Enough of this cold, wet, miserable weather! Let’s transport ourselves back to warmer times and brighter days in the wonderful Vale of York.

Breezy Knees. What a great name for a nursery! We came across it in an article written by Roy Lancaster for the RHS members’ magazine, “The Garden” and he highly recommended it. So when travelling around the Vale of York and finding ourselves close to it we just had to go and have a peruse. It also has a garden to wander around attached to it, which highlighted many of the unusual herbaceous perennials it sold.

How about this for a bench?

The nursery is less than ten years old and created on open farmland, very open hence its quirky name. We arrived at the end of a period of rain and the day before had seen the nursery’s show gardens closed as much of it was flooded. From the nursery to the gardens entails a ten minute walk between fields and we soon discovered the relevance of its name.

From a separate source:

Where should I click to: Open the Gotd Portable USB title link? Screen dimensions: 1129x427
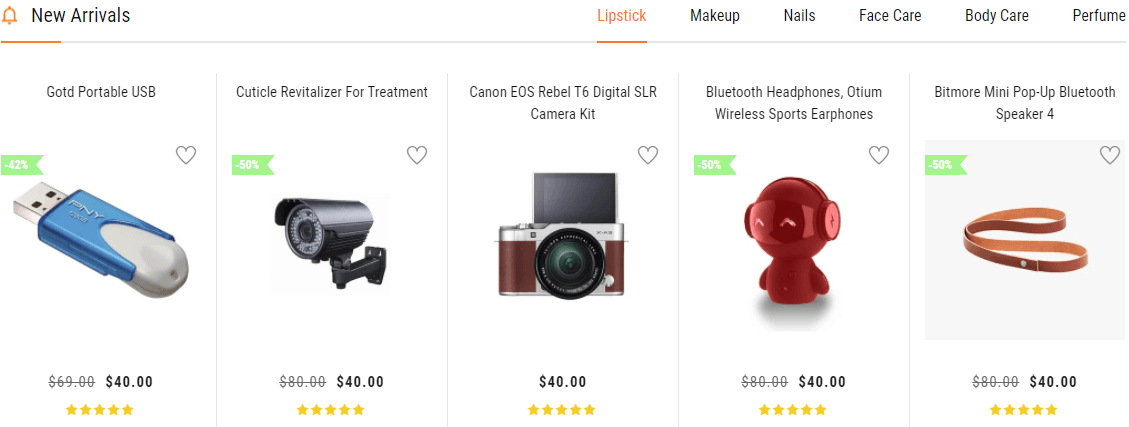tap(101, 92)
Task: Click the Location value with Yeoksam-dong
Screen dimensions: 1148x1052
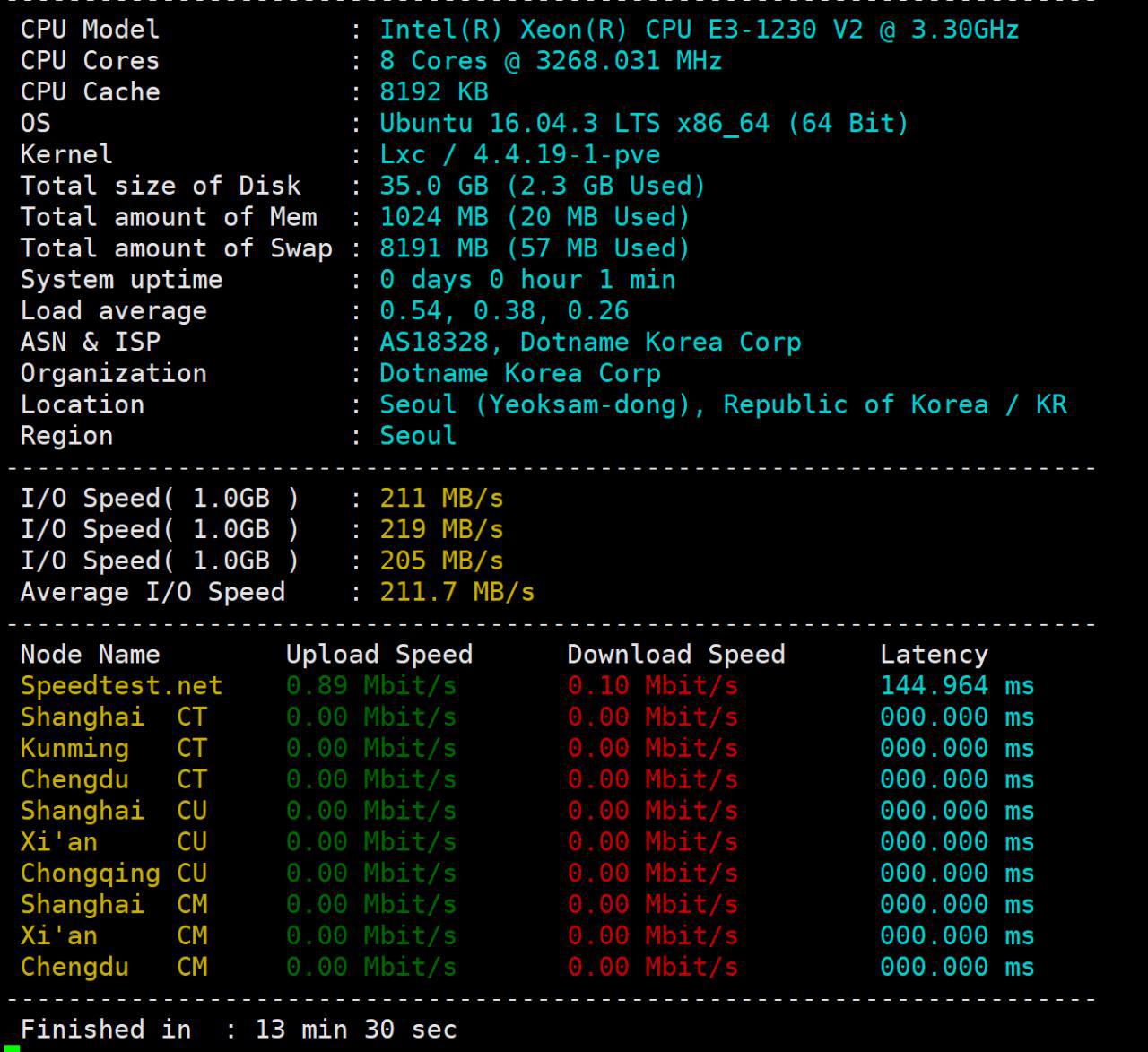Action: (x=722, y=404)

The garden is a collection of small garden rooms displaying different types of garden styles and conditions, from an annual meadow to a rose garden and from raised beds to double borders. The most unusual is the “Rogues Gallery” where garden thugs live together and warn us of their behaviour.

We began our exploration of Breezy Knees with a wander along an enticing path cut through the Spring Meadow, and then moved on through the show gardens discovering some beautiful plants along the way.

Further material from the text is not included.